● **Dataset excerpts**
Content starts

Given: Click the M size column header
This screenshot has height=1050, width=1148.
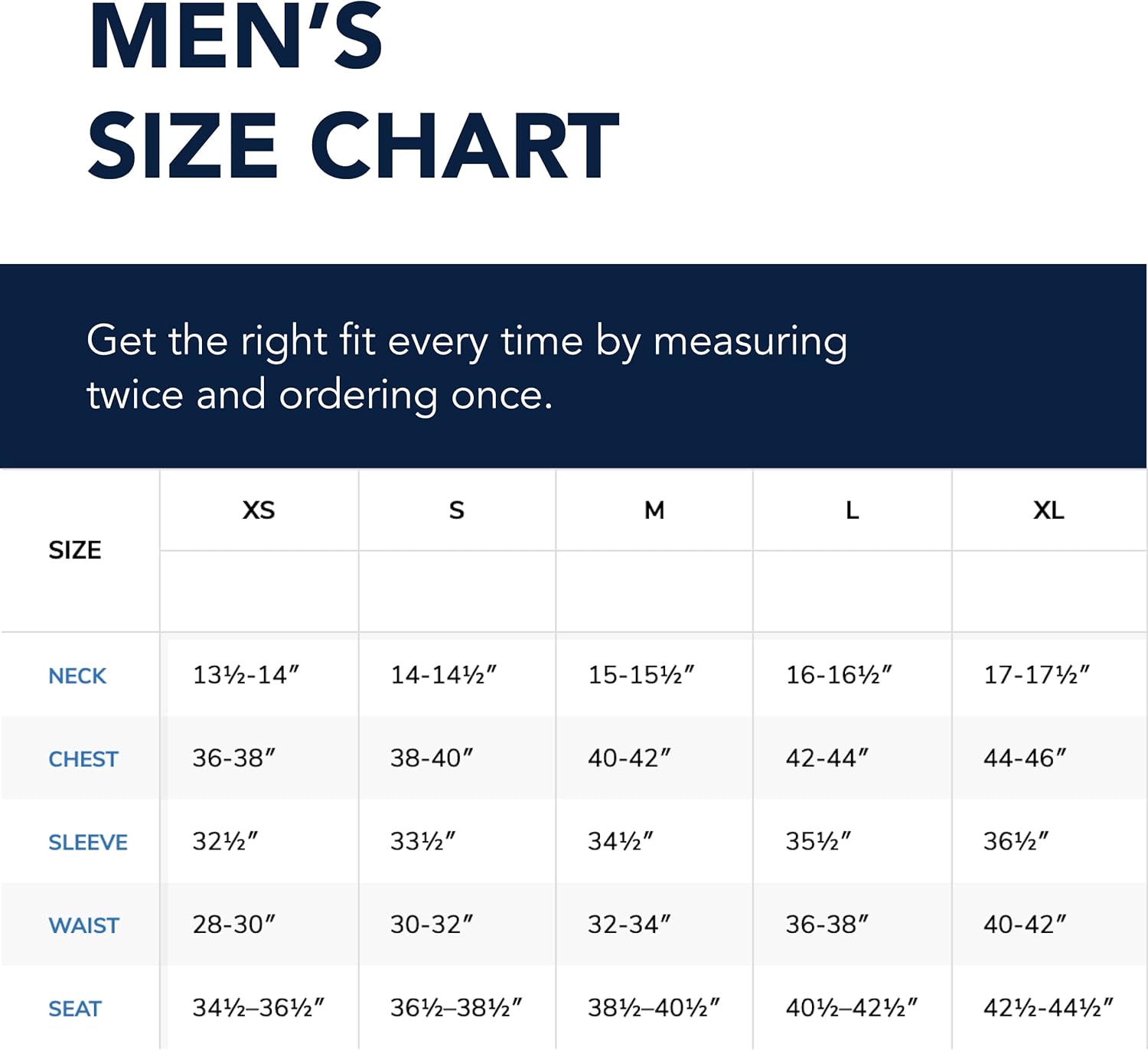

Content ends
Content starts

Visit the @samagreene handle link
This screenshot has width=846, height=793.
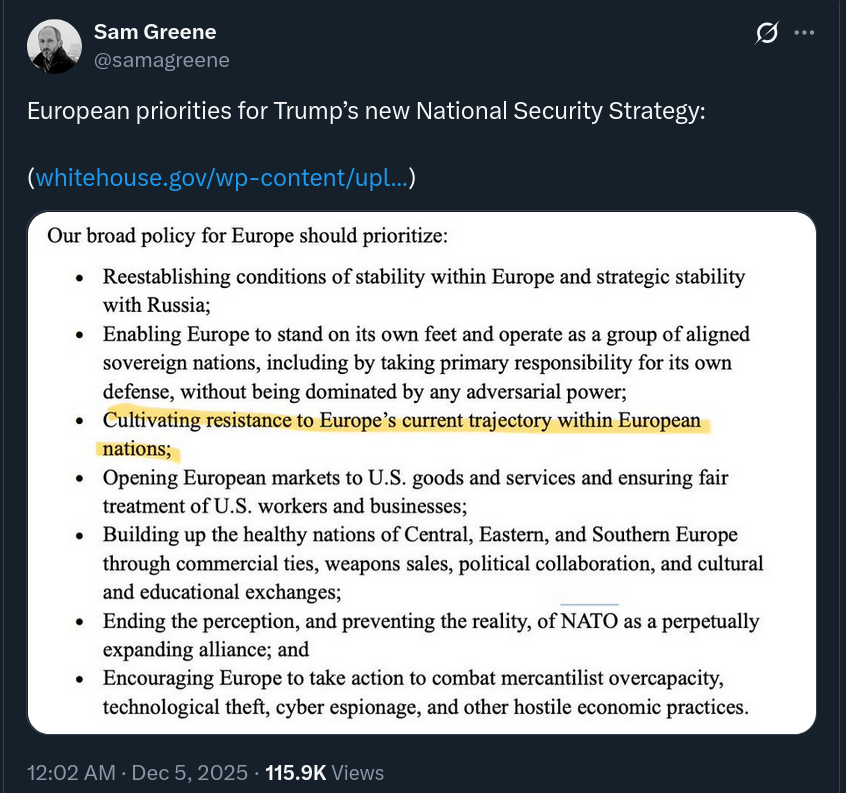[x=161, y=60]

Content ends

● **Your goal**
Taking the entries above, write out exactly each line from the one holding "Given: Click the M size column header" to the one holding "This screenshot has height=1050, width=1148.", both included, and stop there.

● **Your response**
Given: Click the M size column header
This screenshot has height=1050, width=1148.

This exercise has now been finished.